Dans le Marseille de l’inspecteur Samba, le pays d’origine des parents est toujours présent. D’abord sous formes de détails : la mère qui rentre au bercail, un enfant qui fait « kwezi » sur le pas d’une porte, un monsieur qui écoute les nouvelles du pays sur RFI. La fiction n’étant pas l’espace du hasard, on se dit que tout est pensé. N’y voir là que le fait d’une communauté attachée aux racines serait insuffisant. On reste attentif au moment où tout cela prendra sens dans la matière fictionnelle.
RFI annonce le décès, aux Comores, du président « Saïd Mohamed Karim », suite à une crise cardiaque. Une allusion au président Taki Mohamed Abdulkarim, mort dans des circonstances troubles, au retour d’un voyage en France ? On lui aurait fait humer une fleur, selon une rumeur. Est-ce une métaphore ? Dans la fiction, le « président Mohamed Karim » aime les femmes. L’homme qui écoute RFI reçoit, au même moment, la visite de Samba. « Je cherche Saïd Mhiba et on m’a dit que je pourrais le trouver ici ». Et l’homme de répondre : « C’est mon cousin, mais il est reparti aux Comores la semaine dernière ». Les Comores cessent d’être un détail dans le récit. Y a-t-il un lien entre le meurtre de Radhia et la mort du président Comorien ? Coïncidence ? L’écriture a toujours la manie d’extirper des lignes de sens aux choses.

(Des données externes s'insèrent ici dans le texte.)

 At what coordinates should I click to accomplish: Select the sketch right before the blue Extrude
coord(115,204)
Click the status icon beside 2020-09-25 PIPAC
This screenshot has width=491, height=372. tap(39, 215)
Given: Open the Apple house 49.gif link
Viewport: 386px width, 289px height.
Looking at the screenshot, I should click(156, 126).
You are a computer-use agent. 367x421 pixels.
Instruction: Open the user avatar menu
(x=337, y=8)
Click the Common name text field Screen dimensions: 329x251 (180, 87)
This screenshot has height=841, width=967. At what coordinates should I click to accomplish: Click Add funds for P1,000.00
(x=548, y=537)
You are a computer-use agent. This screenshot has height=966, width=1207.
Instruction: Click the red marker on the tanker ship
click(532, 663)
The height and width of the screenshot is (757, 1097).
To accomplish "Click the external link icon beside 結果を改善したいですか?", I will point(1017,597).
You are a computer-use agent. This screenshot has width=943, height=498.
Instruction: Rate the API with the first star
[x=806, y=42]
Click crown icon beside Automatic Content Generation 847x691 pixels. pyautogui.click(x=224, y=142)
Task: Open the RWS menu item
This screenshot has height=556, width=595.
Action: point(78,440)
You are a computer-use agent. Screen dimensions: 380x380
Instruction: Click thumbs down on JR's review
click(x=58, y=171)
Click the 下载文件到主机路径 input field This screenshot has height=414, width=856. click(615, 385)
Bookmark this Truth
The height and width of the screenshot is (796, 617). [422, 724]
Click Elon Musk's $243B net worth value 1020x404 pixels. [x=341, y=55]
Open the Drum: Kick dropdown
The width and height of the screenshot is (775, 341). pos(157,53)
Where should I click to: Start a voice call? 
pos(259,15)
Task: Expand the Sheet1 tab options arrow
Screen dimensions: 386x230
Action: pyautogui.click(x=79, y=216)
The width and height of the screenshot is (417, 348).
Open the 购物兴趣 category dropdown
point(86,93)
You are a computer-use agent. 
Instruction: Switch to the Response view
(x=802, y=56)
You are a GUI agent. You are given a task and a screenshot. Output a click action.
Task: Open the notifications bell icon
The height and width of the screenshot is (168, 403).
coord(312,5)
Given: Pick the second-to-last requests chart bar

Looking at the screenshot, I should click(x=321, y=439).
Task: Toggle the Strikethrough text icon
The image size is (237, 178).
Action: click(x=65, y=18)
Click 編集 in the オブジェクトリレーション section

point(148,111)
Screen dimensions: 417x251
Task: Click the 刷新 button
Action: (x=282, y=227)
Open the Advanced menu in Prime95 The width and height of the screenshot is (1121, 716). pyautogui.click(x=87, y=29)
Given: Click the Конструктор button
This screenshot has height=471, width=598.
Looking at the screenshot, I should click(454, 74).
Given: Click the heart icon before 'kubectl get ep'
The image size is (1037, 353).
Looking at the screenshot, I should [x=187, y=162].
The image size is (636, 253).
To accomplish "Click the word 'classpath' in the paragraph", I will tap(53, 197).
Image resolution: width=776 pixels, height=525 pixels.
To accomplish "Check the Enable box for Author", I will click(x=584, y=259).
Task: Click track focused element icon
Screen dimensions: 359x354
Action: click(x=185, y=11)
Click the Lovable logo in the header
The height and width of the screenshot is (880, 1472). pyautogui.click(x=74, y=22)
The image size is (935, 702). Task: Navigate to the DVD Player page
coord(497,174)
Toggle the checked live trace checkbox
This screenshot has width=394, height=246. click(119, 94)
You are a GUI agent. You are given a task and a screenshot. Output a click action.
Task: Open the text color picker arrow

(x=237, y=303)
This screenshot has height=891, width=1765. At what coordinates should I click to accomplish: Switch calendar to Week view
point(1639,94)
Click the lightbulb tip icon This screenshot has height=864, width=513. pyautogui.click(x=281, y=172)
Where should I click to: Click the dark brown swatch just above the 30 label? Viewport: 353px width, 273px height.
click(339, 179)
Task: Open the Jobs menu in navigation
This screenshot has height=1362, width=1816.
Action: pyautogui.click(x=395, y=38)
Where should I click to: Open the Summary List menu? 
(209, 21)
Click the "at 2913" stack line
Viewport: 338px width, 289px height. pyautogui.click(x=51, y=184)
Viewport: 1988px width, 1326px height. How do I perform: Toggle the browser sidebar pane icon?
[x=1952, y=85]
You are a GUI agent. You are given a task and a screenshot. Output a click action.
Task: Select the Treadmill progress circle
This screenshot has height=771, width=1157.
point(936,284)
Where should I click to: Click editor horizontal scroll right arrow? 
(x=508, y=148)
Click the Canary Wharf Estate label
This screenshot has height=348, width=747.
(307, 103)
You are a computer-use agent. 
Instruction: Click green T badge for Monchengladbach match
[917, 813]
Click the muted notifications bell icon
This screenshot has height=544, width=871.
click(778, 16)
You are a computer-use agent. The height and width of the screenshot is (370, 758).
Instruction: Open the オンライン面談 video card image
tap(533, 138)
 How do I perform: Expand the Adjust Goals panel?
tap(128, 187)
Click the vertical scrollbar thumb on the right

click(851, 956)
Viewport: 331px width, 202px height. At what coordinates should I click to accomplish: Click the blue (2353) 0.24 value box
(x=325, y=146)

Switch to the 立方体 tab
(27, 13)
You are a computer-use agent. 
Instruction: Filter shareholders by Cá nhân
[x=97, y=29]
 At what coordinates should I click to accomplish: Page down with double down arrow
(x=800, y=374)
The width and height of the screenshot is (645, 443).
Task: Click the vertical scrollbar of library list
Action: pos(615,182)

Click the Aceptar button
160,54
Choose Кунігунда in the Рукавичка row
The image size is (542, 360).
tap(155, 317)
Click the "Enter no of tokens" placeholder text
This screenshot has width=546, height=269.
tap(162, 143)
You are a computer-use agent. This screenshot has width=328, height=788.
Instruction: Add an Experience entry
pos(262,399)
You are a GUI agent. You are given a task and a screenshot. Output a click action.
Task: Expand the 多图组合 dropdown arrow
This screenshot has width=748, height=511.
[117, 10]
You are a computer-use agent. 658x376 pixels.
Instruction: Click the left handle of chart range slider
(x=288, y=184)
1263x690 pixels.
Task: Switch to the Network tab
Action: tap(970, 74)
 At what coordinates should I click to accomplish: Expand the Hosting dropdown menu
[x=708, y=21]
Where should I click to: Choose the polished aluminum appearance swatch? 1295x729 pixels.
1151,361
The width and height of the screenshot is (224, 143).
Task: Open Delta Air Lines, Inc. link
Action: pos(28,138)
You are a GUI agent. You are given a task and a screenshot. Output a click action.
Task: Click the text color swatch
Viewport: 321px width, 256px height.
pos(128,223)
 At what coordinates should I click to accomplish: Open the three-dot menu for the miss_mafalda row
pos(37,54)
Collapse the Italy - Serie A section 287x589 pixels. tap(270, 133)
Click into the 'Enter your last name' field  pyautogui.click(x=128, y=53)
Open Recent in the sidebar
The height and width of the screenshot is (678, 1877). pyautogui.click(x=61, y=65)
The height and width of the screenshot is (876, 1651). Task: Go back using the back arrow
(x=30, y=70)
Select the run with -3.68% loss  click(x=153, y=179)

Hatubou prend le risque de casser le rythme, jusque-là bien maîtrisé de sa nouvelle, en faisant atterrir Samba à Moroni. Le risque aussi de faire déborder le récit de son cadre initial. Mais il sait s’y prendre. Samba collabore avec Bam, surnommé le lieutenant-poète. Anagramme de Mab. Comme Mab Elhad, à qui la nouvelle est dédiée. Les deux inspecteurs mènent l’enquête, non sans accroches : « Notre président est mort, nous sommes capables de mener une enquête sans l’aide de laFrance ! Et on a le culot de nous dire que l’ingérence, la Françafrique, est finie ? » Qui n’a pas vu une scène pareille dans un film policier ? C’est ce que l’on reprochera à l’auteur, le côté déjà vu. Les deux flics, toujours à la poursuite du balafré, vont faire la lumière sur une affaire qui mêle politique et banditisme. Le Marseille noir a aussi son antre à Moroni.
Fouad Ahamada Tadjiri
[1] Marseille Noir, recueil de nouvelles signé par 14 auteurs français, présenté par Cédric Fabre. Paru chez Asphalte, en 2014.
[2] Tiré d’un fait réel. Le 21 février 1995, Ibrahim Ali, un jeune d’origine comorienne, habitant la Savine, Marseille, se fait tuer d’une balle dans le dos par des militant du Front National, à l’âge de 17 ans. Le jeune homme courrait pour rattraper son bus, après une répétition de musique.
[3] Paru aux éditions Via Valeriano, en 2000. Voici un extrait : « Un séisme secouait ma poitrine et le marteau piqueur déchirait le sol. Mes mains nues saignaient, l’odeur du bitume tordait et nouait mes entrailles. La route continuait et la fierté effaçait les souffrances. Je marchais, vêtu de ma djellaba noire et jaune, une voiture a klaxonné et un homme a hurlé : Hé, va marcher dans ta brousse, négro ! ».
[4] Le premier est considéré comme le père de l’ethno polar africain, auteur de plusieurs romans tels que Meurtre à Tombouctouou L’affaire des coupeurs de têtes (Métaillé),le second est l’auteur de Lagos Lady (Métaillé), un grand succès.